Bionic silkworms with spider genes spin fibers 6x tougher than Kevlar
For the first time, scientists have successfully produced full-length spider silk fibers using genetically modified silkworms. With high strength and toughness, this silk has the potential to provide a scalable, sustainable and better-quality alternative to current synthetic fibers like nylon.
“Silkworm silk is presently the only animal silk fiber commercialized on a large scale, with well-established rearing techniques,” said first author Junpeng Mi, researcher at the College of Biological Science and Medical Engineering, Donghua University, China. “Consequently, employing genetically modified silkworms to produce spider silk fiber enables low-cost, large-scale commercialization.”
The fibers that silkworms build their cocoons with has been cultivated for thousands of years, but while plentiful it’s famously brittle. Spiders, meanwhile, produce enviably tough and strong silk, however, cultivating it on any sort of scale has been out of reach. The “cannibalistic nature of spiders,” note the researchers, makes it impossible to house spiders together without a fight to the death of nearly all animals.
This latest study could be the best of both worlds, and a game-changer in the quest for sustainable production of this elusive natural material. Scientists have been trying to perfect this bionic 'recipe' for more than a decade.
To engineer silkworm with unique spidey senses, Mi and colleagues focused on a small silk protein from Araneus ventricosus, an orb-weaving spider found in East Asia. Using CRISPR-Cas9, the MiSp protein was inserted into the silkworm’s DNA, in place of the gene that codes for the silkworm’s primary silk protein.
The scientists were able to also achieve "localization,” with the gene successfully activated in the silkworm’s DNA, without it interfering with any other aspects of the animal's natural silk production.
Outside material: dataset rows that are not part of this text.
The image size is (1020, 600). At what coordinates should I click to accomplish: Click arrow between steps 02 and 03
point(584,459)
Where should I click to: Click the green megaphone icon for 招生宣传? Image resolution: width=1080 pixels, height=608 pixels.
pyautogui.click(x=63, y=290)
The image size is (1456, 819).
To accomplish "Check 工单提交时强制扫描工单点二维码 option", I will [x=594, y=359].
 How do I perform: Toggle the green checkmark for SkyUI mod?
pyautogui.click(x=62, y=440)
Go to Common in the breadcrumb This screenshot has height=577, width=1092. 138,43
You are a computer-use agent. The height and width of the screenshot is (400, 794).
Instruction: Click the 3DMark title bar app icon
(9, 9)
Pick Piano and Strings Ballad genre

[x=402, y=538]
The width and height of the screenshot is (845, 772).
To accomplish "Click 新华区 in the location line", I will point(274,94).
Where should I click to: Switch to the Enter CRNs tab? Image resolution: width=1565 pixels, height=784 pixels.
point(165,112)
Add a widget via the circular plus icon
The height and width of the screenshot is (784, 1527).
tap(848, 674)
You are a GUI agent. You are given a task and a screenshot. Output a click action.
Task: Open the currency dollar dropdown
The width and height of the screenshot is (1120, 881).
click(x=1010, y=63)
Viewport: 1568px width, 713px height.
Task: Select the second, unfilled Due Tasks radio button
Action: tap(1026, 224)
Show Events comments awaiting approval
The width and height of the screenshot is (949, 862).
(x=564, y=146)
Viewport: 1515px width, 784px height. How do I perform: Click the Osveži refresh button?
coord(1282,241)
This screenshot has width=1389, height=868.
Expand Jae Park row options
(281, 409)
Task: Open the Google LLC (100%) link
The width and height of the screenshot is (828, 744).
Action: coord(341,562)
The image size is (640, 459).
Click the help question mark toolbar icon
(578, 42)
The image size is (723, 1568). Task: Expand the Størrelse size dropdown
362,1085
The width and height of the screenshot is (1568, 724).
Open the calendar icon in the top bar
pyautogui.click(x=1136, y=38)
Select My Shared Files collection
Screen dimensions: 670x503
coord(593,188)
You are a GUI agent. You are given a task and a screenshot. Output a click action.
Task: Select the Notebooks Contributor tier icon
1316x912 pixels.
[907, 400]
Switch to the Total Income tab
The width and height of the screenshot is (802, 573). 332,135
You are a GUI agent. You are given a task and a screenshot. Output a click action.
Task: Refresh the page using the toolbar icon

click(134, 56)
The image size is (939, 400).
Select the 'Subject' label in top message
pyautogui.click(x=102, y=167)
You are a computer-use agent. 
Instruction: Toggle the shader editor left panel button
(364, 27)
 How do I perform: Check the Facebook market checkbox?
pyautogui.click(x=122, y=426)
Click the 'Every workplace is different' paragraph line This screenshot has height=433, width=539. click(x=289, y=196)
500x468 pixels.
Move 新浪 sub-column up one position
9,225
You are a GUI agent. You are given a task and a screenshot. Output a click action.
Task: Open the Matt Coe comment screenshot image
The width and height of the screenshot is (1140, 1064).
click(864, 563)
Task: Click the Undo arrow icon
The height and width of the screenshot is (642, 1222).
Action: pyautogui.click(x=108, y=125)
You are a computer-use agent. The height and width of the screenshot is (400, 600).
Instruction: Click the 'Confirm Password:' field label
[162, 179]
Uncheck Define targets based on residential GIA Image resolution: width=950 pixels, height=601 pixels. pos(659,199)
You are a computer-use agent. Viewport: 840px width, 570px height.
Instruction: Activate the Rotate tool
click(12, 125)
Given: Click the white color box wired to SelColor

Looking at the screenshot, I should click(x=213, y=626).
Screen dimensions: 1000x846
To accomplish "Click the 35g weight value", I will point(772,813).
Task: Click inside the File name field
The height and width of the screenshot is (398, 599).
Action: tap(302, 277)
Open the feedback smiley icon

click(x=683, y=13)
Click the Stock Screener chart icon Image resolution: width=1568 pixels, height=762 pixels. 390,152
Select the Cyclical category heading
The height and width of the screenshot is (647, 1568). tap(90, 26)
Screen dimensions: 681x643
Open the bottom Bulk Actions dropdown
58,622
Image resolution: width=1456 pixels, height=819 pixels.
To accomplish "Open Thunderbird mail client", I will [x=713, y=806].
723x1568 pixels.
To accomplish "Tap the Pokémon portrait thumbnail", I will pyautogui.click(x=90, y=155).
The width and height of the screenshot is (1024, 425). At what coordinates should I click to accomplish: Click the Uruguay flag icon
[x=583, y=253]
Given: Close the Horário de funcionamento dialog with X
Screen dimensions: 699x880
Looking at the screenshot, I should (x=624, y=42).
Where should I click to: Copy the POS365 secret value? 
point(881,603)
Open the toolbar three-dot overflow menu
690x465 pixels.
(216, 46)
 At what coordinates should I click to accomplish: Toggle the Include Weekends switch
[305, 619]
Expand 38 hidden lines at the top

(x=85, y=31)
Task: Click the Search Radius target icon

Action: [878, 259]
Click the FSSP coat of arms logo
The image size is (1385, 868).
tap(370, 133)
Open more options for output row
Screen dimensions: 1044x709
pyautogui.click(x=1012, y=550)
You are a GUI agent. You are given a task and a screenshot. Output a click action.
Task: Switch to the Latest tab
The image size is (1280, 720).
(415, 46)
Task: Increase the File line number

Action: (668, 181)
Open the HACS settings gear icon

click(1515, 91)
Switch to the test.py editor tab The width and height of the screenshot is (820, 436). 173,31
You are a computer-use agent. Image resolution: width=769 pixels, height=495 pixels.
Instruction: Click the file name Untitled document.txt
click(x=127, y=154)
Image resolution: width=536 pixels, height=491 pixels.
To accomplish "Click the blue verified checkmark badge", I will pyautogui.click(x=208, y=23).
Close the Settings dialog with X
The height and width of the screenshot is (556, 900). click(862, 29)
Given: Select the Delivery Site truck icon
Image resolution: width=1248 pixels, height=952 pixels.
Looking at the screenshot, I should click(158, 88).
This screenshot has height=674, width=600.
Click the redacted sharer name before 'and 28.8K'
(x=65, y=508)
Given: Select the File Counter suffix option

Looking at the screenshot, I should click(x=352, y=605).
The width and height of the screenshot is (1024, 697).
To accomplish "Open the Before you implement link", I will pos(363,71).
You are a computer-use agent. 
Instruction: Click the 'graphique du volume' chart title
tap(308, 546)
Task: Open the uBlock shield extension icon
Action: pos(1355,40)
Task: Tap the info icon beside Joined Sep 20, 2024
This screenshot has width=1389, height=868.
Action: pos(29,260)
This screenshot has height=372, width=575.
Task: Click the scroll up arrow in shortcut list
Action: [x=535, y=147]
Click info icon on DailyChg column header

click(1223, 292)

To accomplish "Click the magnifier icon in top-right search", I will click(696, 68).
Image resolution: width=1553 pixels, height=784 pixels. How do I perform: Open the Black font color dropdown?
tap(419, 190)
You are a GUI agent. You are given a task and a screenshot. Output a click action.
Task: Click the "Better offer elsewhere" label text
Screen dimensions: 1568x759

“This concept of ‘localization,’ introduced in this thesis, along with the proposed minimal structural model, represents a significant departure from previous research,” says Mi. “We are confident that large-scale commercialization is on the horizon.”
The resulting fibers exceeded researchers’ expectations, combing high tensile strength (1,299 MPa) and toughness (319 MJ/m3). Not only that, the fibers were far more flexible than expected; the MiSp protein is better known for producing silk that’s strong but not stretchy.
“Spider silk stands as a strategic resource in urgent need of exploration,” said Mi. “The exceptionally high mechanical performance of the fibers produced in this study holds significant promise in this field. This type of fiber can be utilized as surgical sutures, addressing a global demand exceeding 300 million procedures annually.”
The new fibers have broad commercial potential, including in smart materials for the military, aerospace technology, biomedical engineering and garments. The silk produced is six times tougher than the Kevlar used in bulletproof vests.
The researchers now plan to develop genetically modified silkworms that produce spider silk fibers from natural and engineered amino acids.
“The introduction of over one hundred engineered amino acids holds boundless potential for engineered spider silk fibers,” said Mi.
The research was published in the journal Matter.